- Passage to read -
•••

On Friday, Ruddy and his four OSEG partners were inducted into the Ottawa Sports Hall of Fame for their role in reviving Ottawa’s CFL franchise and revamping the Lansdowne district.
One of six children — three boys, three girls — born to Georgina and John Ruddy, John Jr. remembers a home where kids were challenged to excel.
“My parents led by example,” Ruddy says. “They encouraged individuality — wanted us to find our own way.”
Over the years the family endured more than its share of tragedy. All three of the Ruddy sisters died prematurely, two of them of their own will. Julia ended her life in 1983 and Christina in 2007. Gina died of cancer in 2013. In a small mercy, Georgina wasn’t alive to see the last of her girls pass. John Sr. died in 2009 in his 87th year, after suffering from Alzheimer’s.
Losing two daughters to suicide was catastrophic for a mother, and no less for the whole family.
“It’s better understood now,” says Ruddy, 64, who was in his early 30s when his first sister died. “At that time, the first thing people did was blame themselves. That becomes very stressful.”

•••

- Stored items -
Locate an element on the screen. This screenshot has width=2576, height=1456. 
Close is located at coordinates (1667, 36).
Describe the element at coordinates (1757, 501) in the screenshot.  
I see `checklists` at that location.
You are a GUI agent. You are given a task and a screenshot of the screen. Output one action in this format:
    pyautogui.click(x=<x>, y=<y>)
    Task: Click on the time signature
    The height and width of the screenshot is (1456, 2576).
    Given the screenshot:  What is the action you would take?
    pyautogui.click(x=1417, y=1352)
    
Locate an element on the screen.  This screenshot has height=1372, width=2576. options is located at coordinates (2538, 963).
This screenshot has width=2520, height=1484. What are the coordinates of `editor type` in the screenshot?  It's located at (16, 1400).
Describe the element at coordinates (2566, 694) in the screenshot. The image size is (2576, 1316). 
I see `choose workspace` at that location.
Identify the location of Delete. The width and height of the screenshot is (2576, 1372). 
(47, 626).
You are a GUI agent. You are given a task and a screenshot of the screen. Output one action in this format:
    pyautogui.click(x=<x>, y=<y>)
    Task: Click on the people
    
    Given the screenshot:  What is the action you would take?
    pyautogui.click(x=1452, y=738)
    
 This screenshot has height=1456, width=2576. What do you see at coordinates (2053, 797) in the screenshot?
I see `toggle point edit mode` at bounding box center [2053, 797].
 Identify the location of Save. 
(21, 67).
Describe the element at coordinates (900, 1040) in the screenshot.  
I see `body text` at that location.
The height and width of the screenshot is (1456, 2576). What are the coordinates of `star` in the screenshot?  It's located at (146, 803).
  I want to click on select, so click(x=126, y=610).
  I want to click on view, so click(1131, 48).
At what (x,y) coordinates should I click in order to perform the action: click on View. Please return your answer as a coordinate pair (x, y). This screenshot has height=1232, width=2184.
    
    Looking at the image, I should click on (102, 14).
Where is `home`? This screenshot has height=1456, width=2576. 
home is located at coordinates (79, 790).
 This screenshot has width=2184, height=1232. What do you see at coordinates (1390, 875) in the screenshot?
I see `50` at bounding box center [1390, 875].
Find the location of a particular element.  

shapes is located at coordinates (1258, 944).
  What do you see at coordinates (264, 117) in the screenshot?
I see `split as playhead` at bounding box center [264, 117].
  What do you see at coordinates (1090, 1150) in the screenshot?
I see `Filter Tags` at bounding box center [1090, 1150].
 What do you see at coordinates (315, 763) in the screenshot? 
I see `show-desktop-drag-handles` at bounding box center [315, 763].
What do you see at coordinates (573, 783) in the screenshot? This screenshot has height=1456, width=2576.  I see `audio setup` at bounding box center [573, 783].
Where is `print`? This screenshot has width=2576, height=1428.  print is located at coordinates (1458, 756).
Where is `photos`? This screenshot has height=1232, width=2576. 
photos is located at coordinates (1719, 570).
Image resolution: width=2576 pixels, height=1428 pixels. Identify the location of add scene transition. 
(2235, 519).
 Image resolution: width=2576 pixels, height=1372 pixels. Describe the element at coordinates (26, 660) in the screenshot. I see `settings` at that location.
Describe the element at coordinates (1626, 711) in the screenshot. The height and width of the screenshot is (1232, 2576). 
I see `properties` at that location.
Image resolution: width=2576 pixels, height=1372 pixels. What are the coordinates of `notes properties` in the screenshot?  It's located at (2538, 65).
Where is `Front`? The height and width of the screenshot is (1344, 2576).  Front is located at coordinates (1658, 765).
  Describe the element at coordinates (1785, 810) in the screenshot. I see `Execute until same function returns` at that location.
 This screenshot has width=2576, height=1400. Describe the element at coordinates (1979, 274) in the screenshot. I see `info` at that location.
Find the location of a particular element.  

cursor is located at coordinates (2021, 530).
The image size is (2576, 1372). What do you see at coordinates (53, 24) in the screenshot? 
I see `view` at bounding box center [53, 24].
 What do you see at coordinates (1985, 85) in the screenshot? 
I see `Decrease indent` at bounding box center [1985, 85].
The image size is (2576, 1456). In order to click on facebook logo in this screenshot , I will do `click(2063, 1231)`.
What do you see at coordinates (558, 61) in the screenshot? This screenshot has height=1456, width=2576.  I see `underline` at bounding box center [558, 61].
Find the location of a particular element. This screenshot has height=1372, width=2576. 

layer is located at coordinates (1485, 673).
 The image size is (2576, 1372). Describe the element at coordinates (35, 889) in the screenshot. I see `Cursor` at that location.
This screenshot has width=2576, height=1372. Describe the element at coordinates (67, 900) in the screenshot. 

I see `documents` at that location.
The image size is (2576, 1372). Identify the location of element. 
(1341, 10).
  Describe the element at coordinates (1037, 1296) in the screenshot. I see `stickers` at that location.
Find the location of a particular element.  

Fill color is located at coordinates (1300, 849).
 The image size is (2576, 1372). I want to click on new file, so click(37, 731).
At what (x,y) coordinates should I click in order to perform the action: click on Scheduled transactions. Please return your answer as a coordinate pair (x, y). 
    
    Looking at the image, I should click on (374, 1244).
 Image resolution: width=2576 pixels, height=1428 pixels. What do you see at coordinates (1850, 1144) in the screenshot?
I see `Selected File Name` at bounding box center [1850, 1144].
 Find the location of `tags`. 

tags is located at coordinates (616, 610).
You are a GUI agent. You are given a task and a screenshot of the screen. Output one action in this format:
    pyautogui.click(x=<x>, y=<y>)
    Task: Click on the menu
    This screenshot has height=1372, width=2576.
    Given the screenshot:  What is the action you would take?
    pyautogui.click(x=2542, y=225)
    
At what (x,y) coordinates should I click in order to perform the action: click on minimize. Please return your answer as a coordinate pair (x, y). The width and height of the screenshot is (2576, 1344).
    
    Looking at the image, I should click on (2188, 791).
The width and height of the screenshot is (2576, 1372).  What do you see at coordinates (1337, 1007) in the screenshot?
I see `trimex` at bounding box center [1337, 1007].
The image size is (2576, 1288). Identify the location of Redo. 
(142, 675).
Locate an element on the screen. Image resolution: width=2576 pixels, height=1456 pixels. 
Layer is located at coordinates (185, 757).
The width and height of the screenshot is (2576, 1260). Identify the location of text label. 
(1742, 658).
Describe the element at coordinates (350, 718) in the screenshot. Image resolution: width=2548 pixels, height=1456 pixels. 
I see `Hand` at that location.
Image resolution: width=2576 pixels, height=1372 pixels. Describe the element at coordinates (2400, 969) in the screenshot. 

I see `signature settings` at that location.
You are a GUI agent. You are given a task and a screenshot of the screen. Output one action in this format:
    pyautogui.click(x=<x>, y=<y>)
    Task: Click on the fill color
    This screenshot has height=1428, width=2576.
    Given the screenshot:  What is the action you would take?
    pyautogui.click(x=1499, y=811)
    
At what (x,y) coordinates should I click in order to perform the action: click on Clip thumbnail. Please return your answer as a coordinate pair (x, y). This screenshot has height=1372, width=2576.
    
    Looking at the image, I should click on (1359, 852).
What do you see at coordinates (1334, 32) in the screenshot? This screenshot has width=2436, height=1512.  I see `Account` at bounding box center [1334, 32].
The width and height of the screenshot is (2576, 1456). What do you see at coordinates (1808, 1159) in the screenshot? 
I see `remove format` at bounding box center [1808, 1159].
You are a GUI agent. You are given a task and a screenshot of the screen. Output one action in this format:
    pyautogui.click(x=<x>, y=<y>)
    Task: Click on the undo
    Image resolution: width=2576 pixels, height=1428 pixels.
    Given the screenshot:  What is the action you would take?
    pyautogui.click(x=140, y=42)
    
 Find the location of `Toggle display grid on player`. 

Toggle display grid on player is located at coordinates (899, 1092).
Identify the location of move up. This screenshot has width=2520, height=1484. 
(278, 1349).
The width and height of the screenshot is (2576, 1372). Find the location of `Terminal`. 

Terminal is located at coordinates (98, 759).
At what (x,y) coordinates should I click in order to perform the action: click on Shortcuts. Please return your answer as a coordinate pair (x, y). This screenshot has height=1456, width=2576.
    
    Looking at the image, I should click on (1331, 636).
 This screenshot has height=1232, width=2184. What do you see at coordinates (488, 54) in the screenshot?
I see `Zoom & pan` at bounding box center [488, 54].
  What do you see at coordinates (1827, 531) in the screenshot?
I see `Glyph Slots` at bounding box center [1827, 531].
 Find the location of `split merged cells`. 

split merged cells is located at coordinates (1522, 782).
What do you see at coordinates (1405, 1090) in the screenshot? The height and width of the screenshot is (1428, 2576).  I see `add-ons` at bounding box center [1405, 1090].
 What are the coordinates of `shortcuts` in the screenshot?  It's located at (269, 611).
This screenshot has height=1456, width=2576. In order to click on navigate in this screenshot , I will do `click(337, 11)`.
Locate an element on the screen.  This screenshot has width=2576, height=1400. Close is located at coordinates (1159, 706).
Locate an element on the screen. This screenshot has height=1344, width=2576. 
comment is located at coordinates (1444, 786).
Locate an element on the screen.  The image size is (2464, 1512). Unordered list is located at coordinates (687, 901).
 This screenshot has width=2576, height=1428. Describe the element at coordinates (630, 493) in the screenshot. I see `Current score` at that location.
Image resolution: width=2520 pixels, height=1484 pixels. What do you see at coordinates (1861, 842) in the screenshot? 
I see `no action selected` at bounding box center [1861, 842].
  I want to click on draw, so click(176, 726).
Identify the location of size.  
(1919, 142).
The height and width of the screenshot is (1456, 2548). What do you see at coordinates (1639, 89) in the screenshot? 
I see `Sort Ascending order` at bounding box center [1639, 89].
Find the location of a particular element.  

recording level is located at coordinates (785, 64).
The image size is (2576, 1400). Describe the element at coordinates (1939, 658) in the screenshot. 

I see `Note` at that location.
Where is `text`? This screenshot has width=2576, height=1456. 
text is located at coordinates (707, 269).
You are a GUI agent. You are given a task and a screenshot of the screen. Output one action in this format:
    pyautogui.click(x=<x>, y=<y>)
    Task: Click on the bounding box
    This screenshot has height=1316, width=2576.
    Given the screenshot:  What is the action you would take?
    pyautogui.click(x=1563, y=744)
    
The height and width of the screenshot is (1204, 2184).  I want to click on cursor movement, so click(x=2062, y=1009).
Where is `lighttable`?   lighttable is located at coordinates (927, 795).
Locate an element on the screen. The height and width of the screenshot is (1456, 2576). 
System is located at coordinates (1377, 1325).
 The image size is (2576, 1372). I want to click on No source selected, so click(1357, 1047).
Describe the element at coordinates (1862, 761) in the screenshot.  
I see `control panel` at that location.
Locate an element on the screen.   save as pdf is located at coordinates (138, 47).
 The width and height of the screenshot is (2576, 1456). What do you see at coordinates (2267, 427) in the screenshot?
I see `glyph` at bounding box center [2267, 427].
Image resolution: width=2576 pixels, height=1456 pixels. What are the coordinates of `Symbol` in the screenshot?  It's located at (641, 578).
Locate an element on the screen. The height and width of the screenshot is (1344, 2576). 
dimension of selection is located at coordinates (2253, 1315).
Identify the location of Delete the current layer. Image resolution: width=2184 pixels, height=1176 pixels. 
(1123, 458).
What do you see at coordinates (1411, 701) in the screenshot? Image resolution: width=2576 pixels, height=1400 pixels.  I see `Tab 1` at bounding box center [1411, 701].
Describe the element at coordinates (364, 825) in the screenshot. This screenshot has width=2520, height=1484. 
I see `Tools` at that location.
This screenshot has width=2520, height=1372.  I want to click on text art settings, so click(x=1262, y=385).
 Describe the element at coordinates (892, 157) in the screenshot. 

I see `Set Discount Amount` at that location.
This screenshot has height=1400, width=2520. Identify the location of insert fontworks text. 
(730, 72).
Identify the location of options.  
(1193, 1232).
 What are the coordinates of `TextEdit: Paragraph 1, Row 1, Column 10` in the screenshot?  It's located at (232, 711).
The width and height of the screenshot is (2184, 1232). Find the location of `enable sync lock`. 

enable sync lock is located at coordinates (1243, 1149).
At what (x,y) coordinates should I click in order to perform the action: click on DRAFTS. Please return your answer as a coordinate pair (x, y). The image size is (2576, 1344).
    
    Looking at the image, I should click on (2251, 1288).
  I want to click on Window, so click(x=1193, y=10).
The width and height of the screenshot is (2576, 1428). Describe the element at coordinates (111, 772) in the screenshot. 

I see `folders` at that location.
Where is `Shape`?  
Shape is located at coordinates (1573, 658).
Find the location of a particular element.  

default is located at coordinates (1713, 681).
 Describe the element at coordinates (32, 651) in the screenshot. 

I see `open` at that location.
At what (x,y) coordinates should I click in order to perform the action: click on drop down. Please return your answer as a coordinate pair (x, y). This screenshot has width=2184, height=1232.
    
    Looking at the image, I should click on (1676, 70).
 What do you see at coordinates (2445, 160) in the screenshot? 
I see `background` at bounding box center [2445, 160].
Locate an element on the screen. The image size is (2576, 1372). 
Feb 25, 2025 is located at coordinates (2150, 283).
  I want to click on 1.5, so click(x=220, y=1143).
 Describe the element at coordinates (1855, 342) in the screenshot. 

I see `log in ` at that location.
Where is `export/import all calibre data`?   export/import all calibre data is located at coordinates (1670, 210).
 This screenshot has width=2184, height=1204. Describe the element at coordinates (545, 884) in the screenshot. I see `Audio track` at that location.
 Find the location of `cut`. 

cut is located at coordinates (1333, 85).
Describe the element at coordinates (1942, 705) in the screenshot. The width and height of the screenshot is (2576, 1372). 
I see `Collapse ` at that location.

•••

Please state how many children were born to Georgina and John Ruddy, according to the passage about John Ruddy. The listing has no connection to the passage about John Ruddy.

- Output of the task -
Six children: three boys and three girls.